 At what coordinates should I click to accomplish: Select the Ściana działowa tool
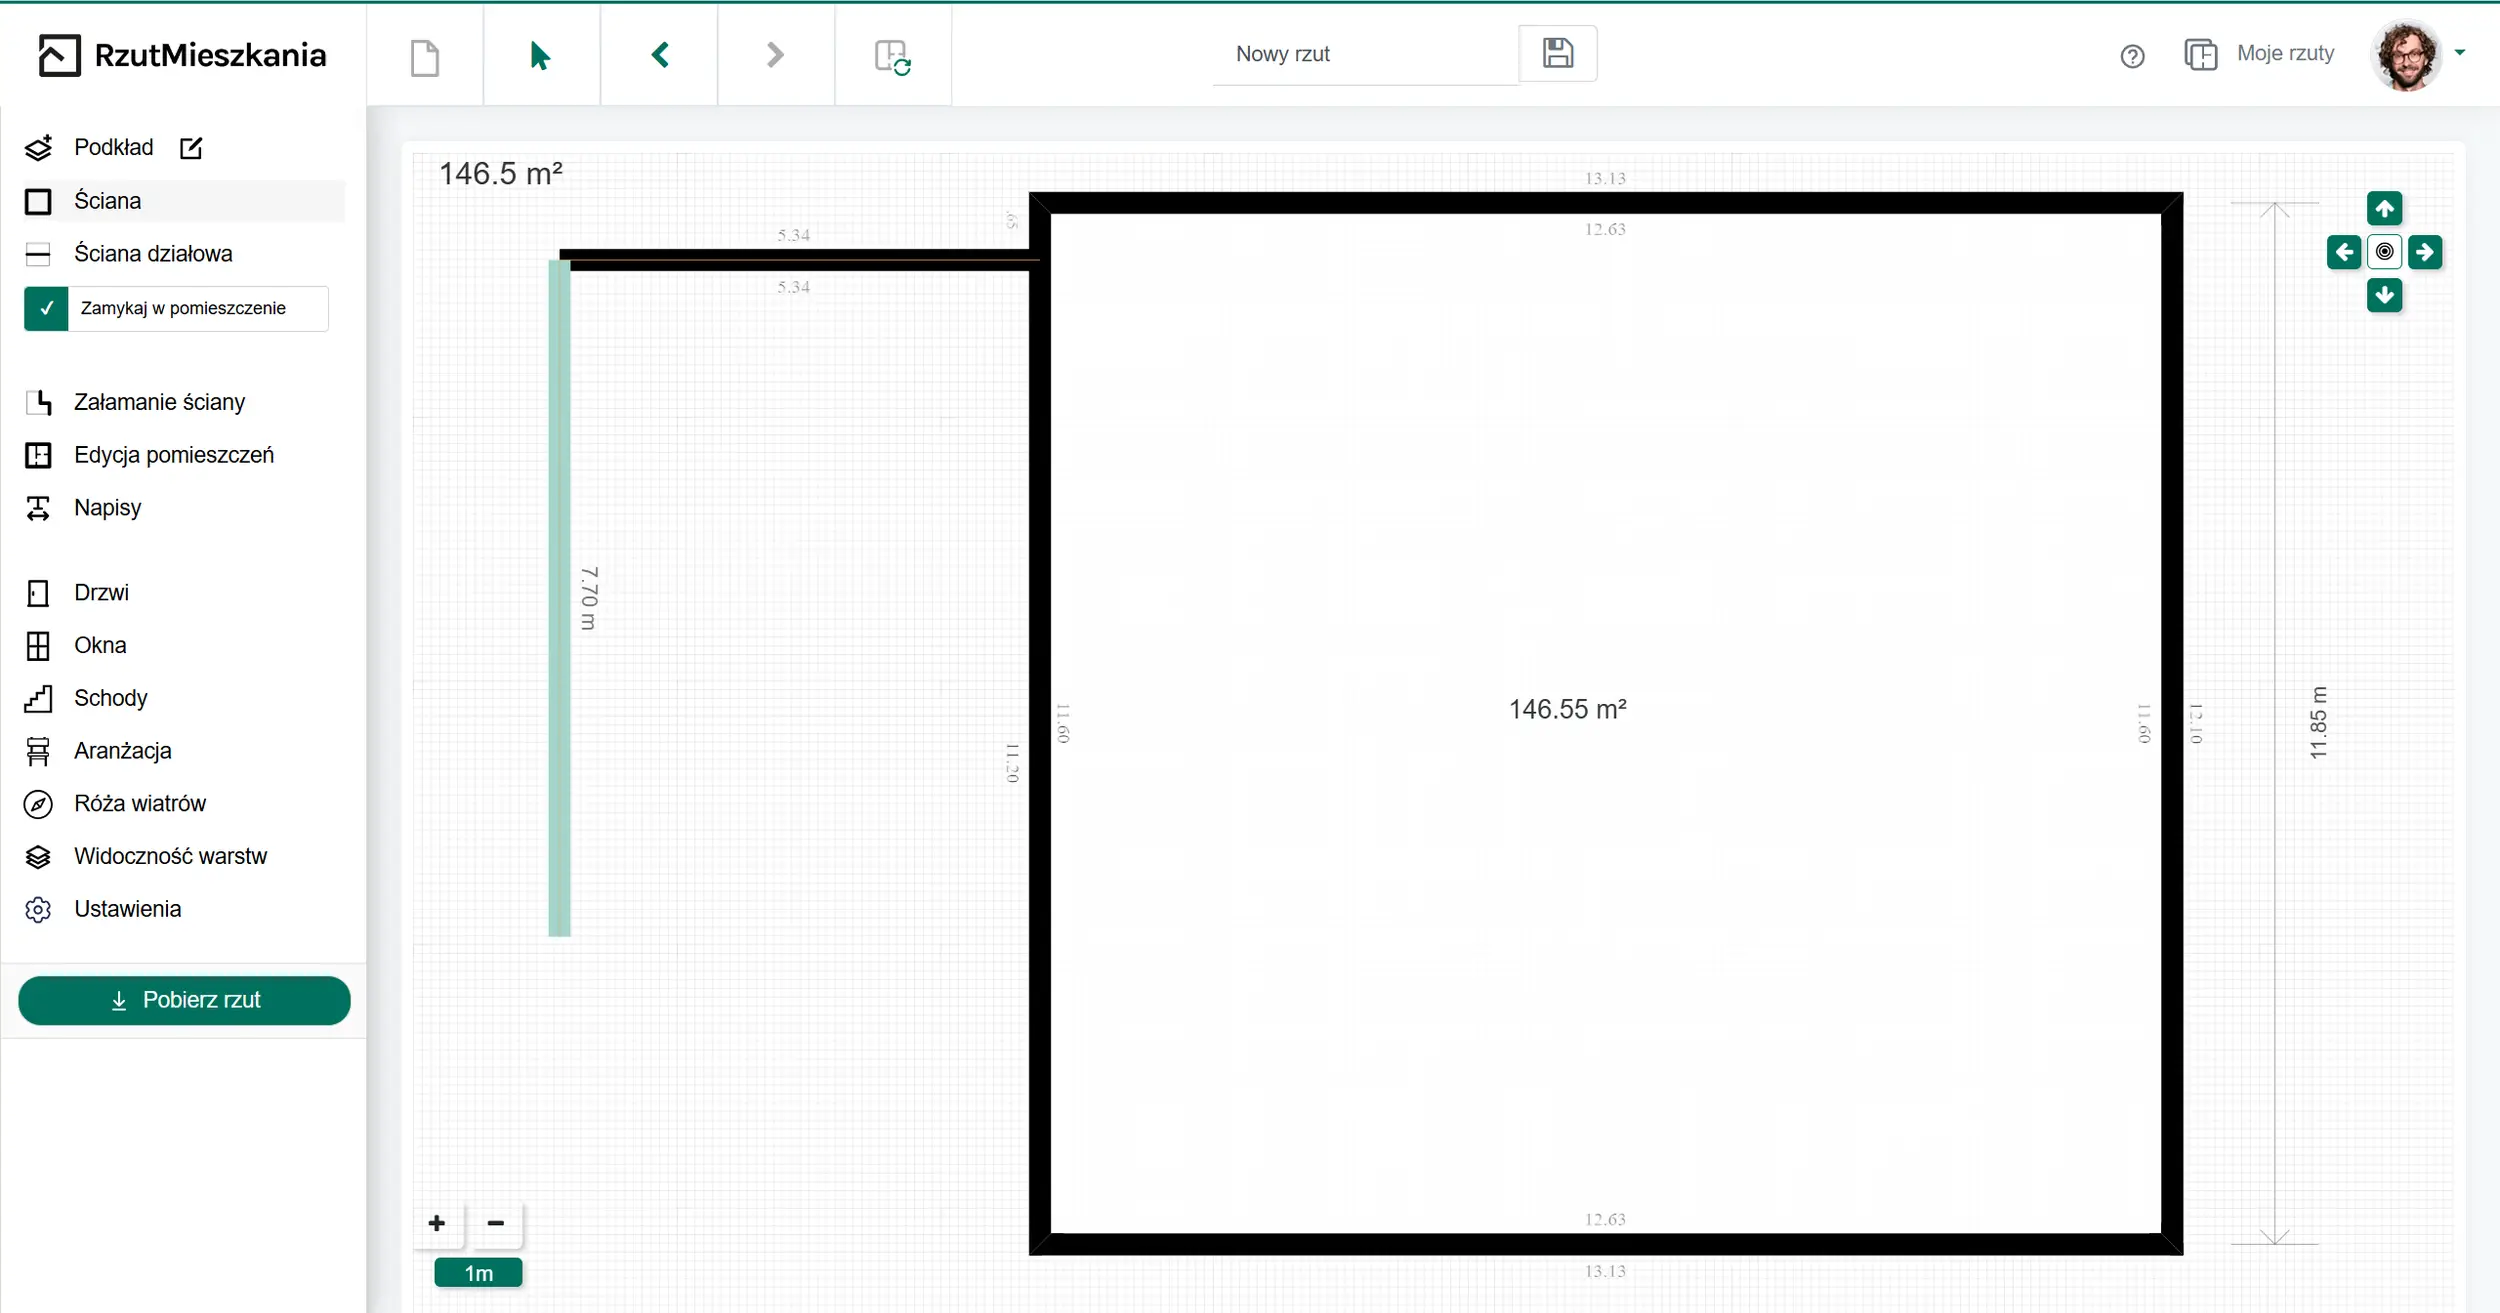pyautogui.click(x=153, y=254)
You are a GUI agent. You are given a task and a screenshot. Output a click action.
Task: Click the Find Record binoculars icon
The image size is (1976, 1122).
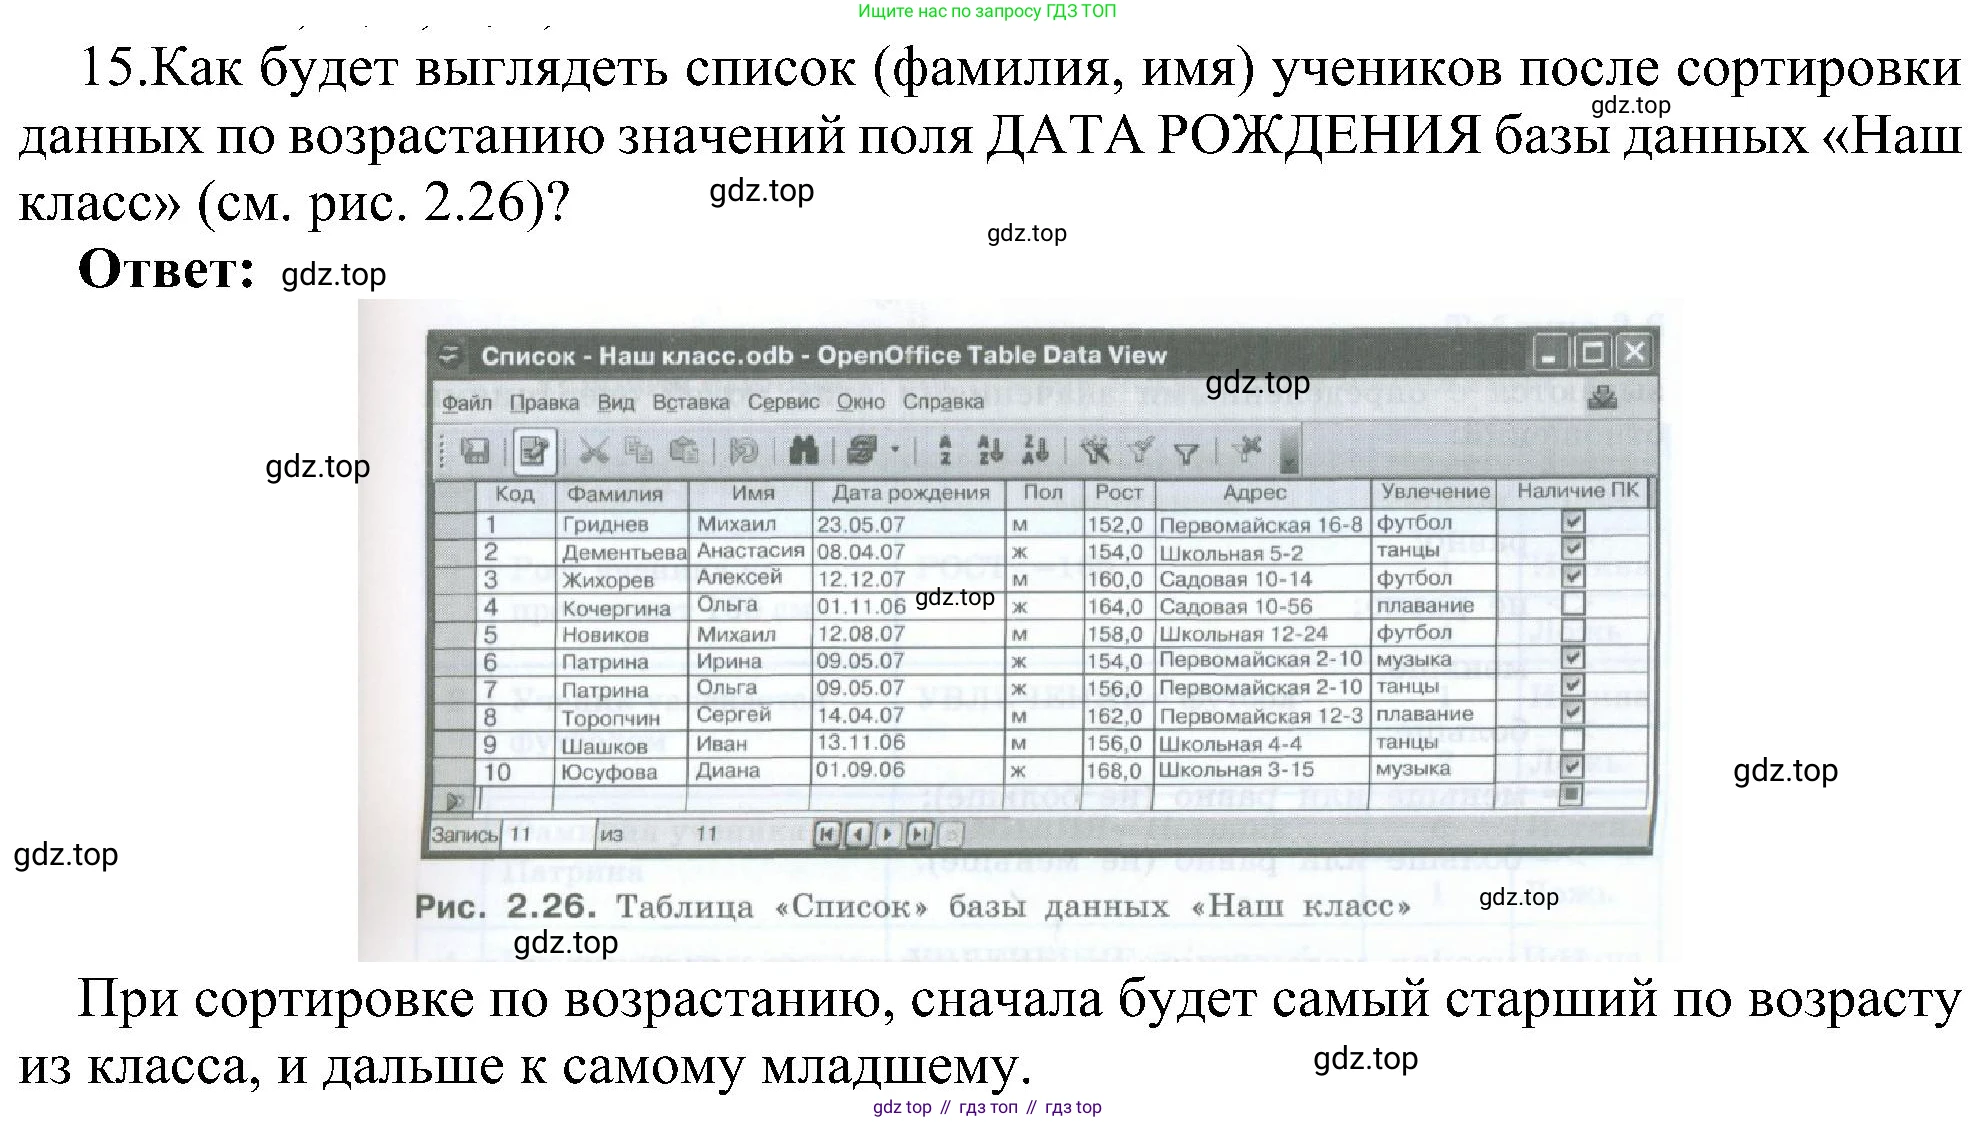[x=803, y=451]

* [What this task involves]: Leave the pictures aside and give every entry above again word for word.

* [Solution for this problem]:
 At what coordinates should I click to accomplish: Select the Ściana działowa tool
pyautogui.click(x=153, y=254)
You are a GUI agent. You are given a task and a screenshot. Output a click action.
Task: Click the Find Record binoculars icon
The image size is (1976, 1122).
[x=803, y=451]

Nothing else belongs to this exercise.